▶ _GIVEN TASK A_
In the article on Singapore's water management, what size had Singapore's population reached by 2018?
▶ _GIVEN TASK B_
Quote the passage of the Singapore water management article between "Without natural water" and "minimize flooding risks.", inclusive.

▶ _DOCUMENT SECTION_

From import to self-supply: Singapore a successful model in sustainable water management

Tuesday, June 18, 2024, 15:49 GMT+7
From import to self-supply: Singapore a successful model in sustainable water management
Singapore’s Merlion Park. Photo: Straits Times

Singapore has achieved success in ensuring a steady and reliable water supply through long-term vision, advanced technology, and collaboration with various stakeholders. Its experience offers valuable lessons for other cities worldwide facing water shortages in the coming years.

Viewing water as a valuable asset

Since gaining independence in 1965, Singapore has faced two primary challenges in water management: a burgeoning population and the risk of flooding. Between 1990 and 2018, its population nearly doubled, reaching 5.8 million.

Without natural water sources of its own, Singapore had to contract Malaysia for potable water. Additionally, about 30 percent of Singapore’s land is less than five meters above sea level, making the small island nation vulnerable to flooding and the need for a sustainable water supply.

Repeated droughts and floods increased risks to assets and residents, complicating the management of scarce water resources. A significant shift in Singapore’s water management was recognizing water as an environmental asset.

Assets need to be protected and accumulated. Singapore’s initial solution was building reservoirs and drainage systems to supply water and minimize flooding risks.

As the country developed, officials realized the need for strategies to enhance Singapore’s water resilience.

Under the 1972 Water Plan, authorities designed policies to build catchment areas and reservoirs for rainwater collection, boosting water supply.

▶ _DATASET CONTENT_
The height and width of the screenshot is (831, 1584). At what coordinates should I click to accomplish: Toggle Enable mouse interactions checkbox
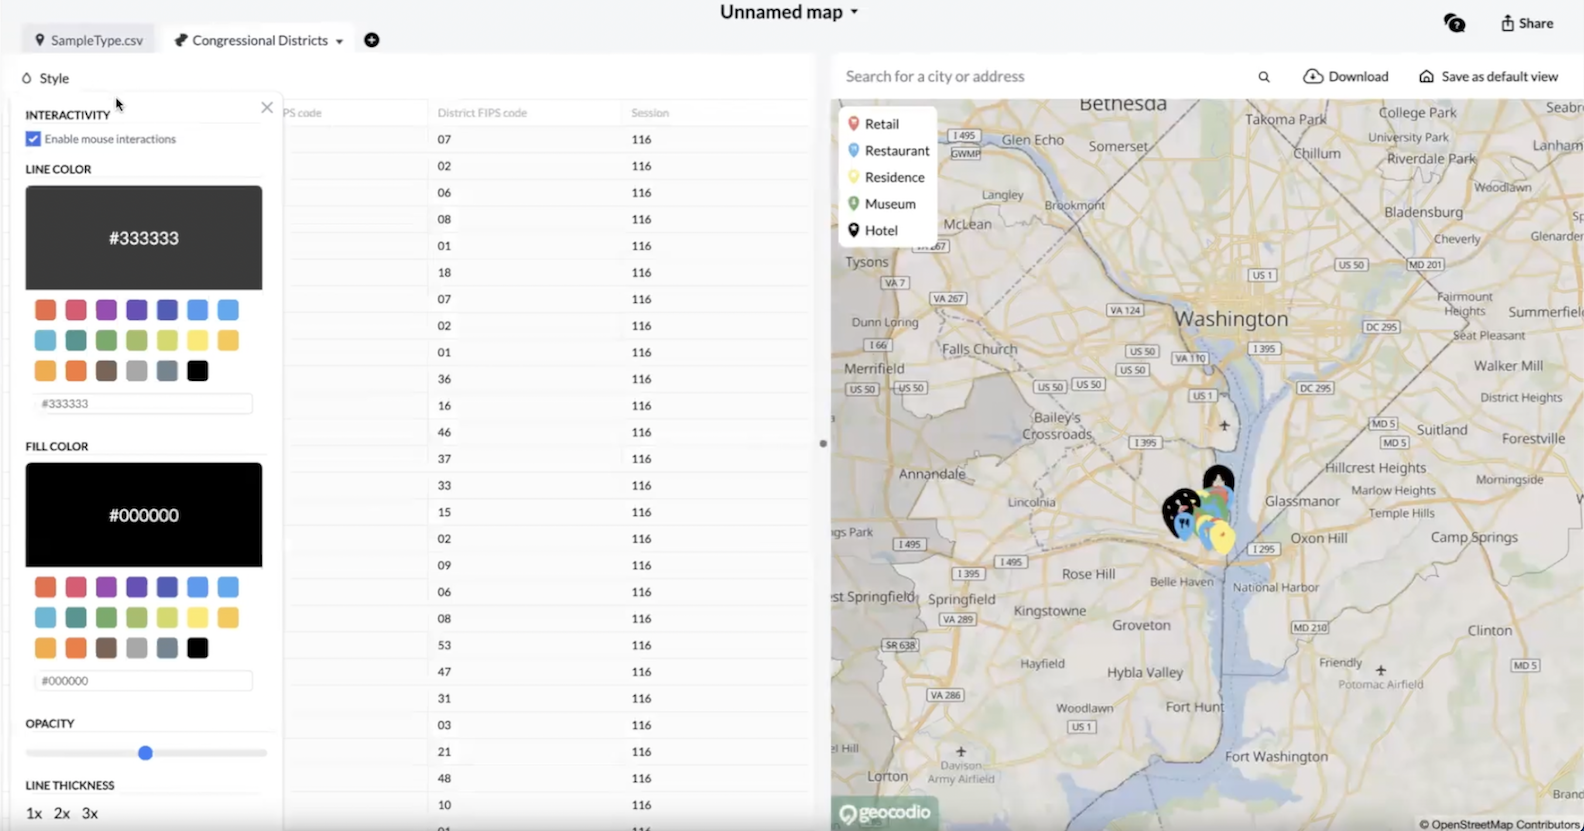click(34, 139)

▶ _TASK SOLUTION A_
5.8 million

▶ _TASK SOLUTION B_
Without natural water sources of its own, Singapore had to contract Malaysia for potable water. Additionally, about 30 percent of Singapore’s land is less than five meters above sea level, making the small island nation vulnerable to flooding and the need for a sustainable water supply.

Repeated droughts and floods increased risks to assets and residents, complicating the management of scarce water resources. A significant shift in Singapore’s water management was recognizing water as an environmental asset.

Assets need to be protected and accumulated. Singapore’s initial solution was building reservoirs and drainage systems to supply water and minimize flooding risks.